*** DATA FOR THE TASK

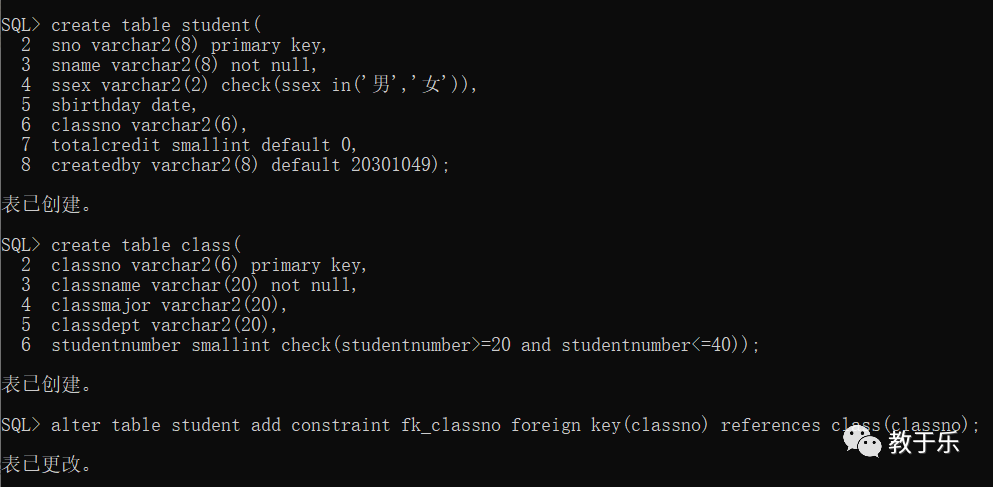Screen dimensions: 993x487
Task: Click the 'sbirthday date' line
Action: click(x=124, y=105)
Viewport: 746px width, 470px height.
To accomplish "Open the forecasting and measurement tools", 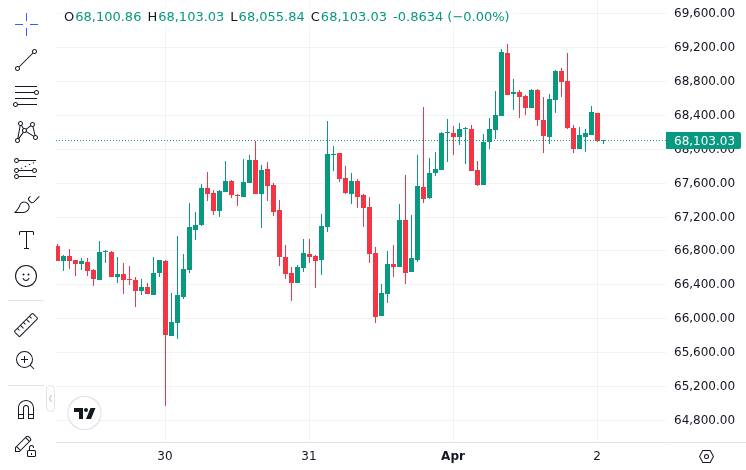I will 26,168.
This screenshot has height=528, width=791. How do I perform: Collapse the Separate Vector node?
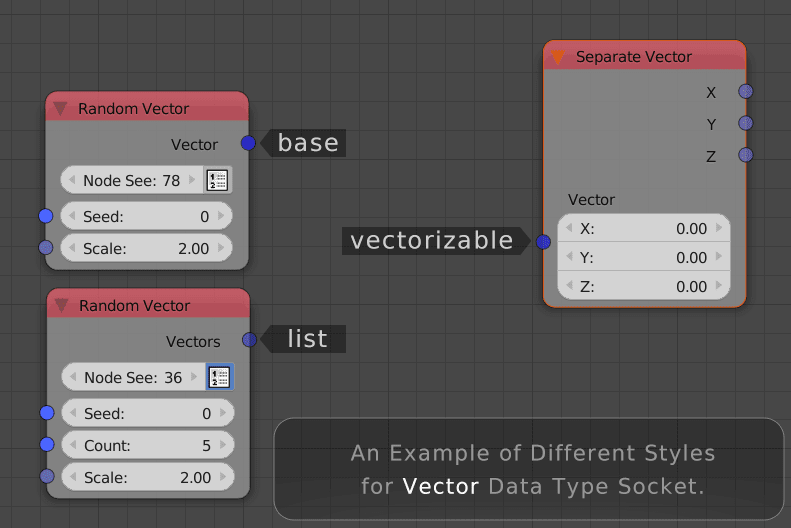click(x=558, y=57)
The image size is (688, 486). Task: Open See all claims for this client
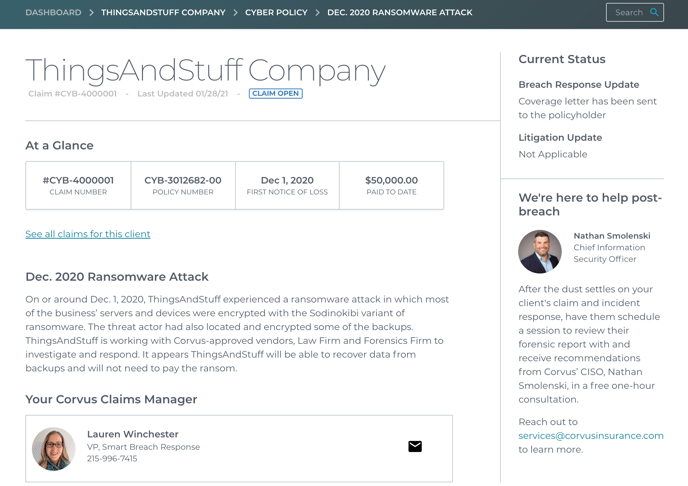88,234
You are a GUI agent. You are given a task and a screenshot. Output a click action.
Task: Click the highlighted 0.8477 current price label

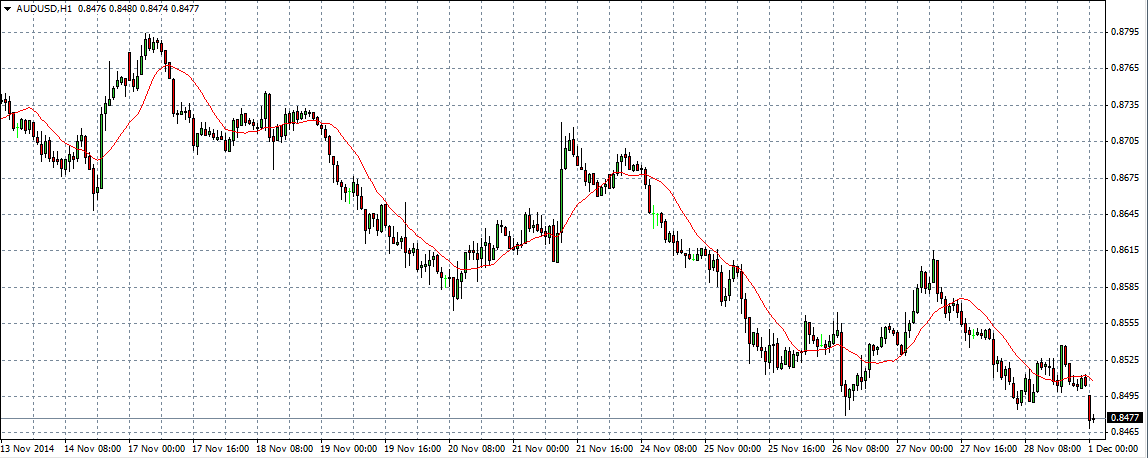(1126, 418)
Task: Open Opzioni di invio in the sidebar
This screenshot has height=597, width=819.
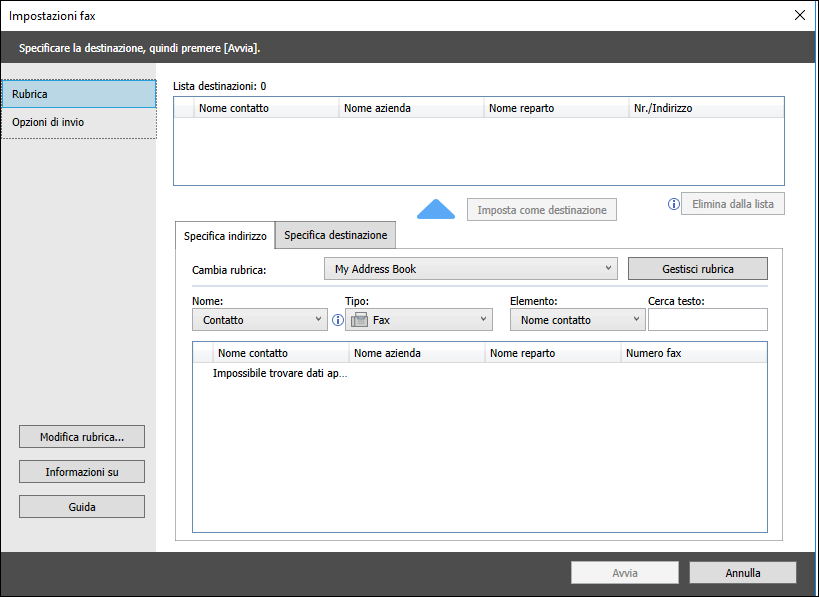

******

▶ [EXERCISE REQUIREMENTS]: From the line holding "Task: Open Opzioni di invio in the sidebar" through the last line of the material above, each line should be written out exactly, both included; omit the pictures.

▶ [SOLVED PROBLEM]:
Task: Open Opzioni di invio in the sidebar
This screenshot has height=597, width=819.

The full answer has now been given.